# Advice on breeder and general hello :)



## Sophia (Dec 28, 2015)

Hi everyone, 

Apologies if I am posting this in the wrong place, my first time here after reading all the great advice that is on this forum and finally have a question of my own! 

My fiance and I have been looking for a cockapoo for a while now and have spoken with a breeder today and we have arranged to go see her this weekend. I was wondering if anyone has any stories to share - good or bad! 

Her name is Carol Cockerill and her kennel is called Exclusivepups, she has a Facebook page, but no website. She is down in Pickering, Yorkshire and we are prepared to make the 4 hour drive from Edinburgh to get to know her setup and potentially put down a deposit on a puppy that was born just 2 days ago (so exciting!)

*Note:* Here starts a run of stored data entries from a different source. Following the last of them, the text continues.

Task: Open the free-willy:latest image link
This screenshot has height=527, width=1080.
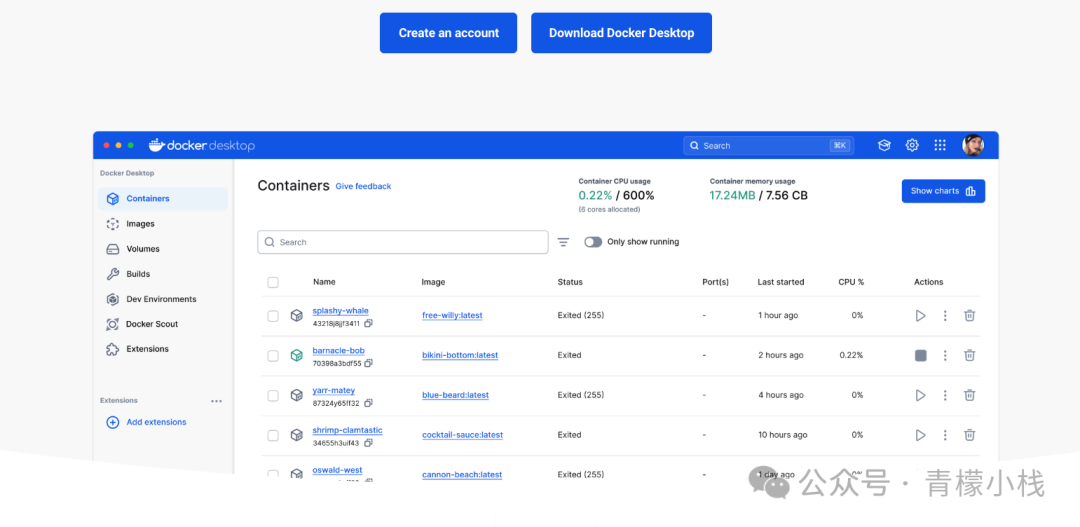Action: coord(452,316)
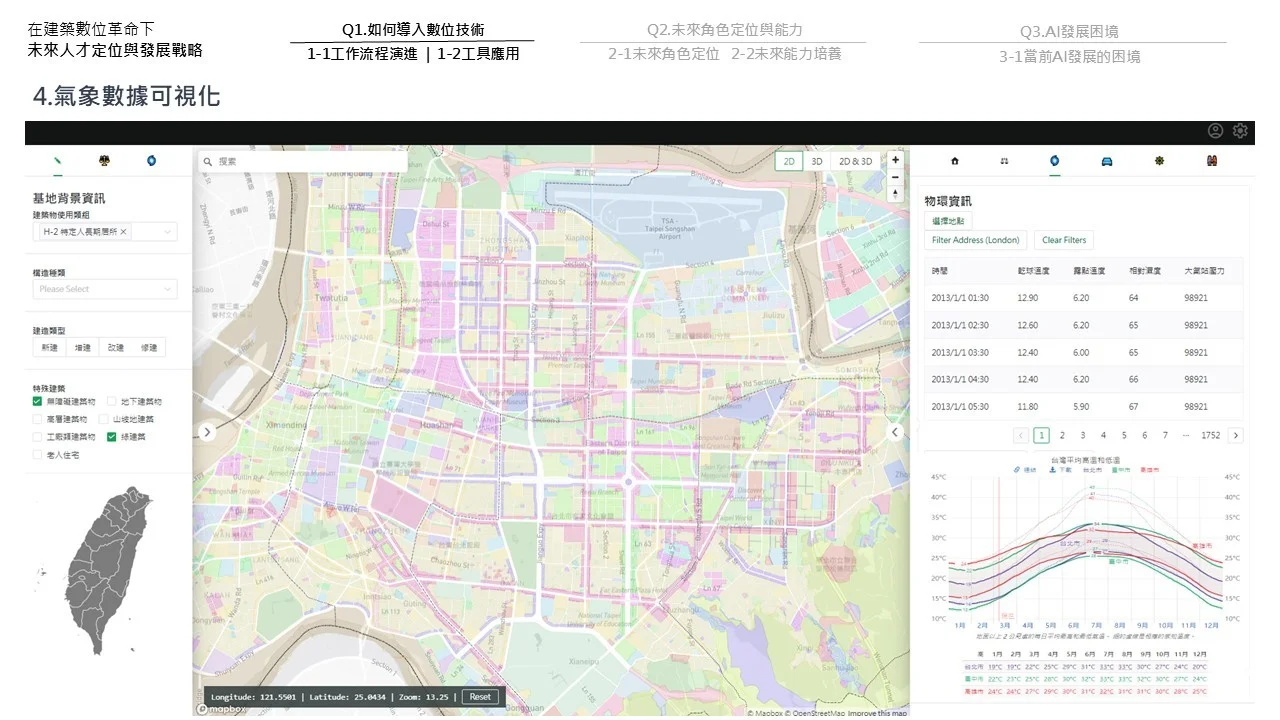Viewport: 1280px width, 720px height.
Task: Collapse the right panel with the chevron
Action: tap(895, 432)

Also if anyone has any advice or stories from their own search, that would be so helpful! I have never gotten a puppy before so it will be a steep learning curve, but hopefully all worth it in the end!

Happy holidays!!

Xxx Sophia


----------



## Cat 53 (Aug 26, 2012)

Sorry, can't help re the breeder. But trust your instincts. If it looks or feels wrong...walk away. Otherwise, hello, welcome and good luck.


----------



## sabraham (Nov 15, 2015)

hi sophia, we got our little boy from from raffles cockapoos and i honestly cannot praise them enough. i would very seriously consider having a chat with them as they are brilliant breeders.

i've attached a pic of woody and he is fab


----------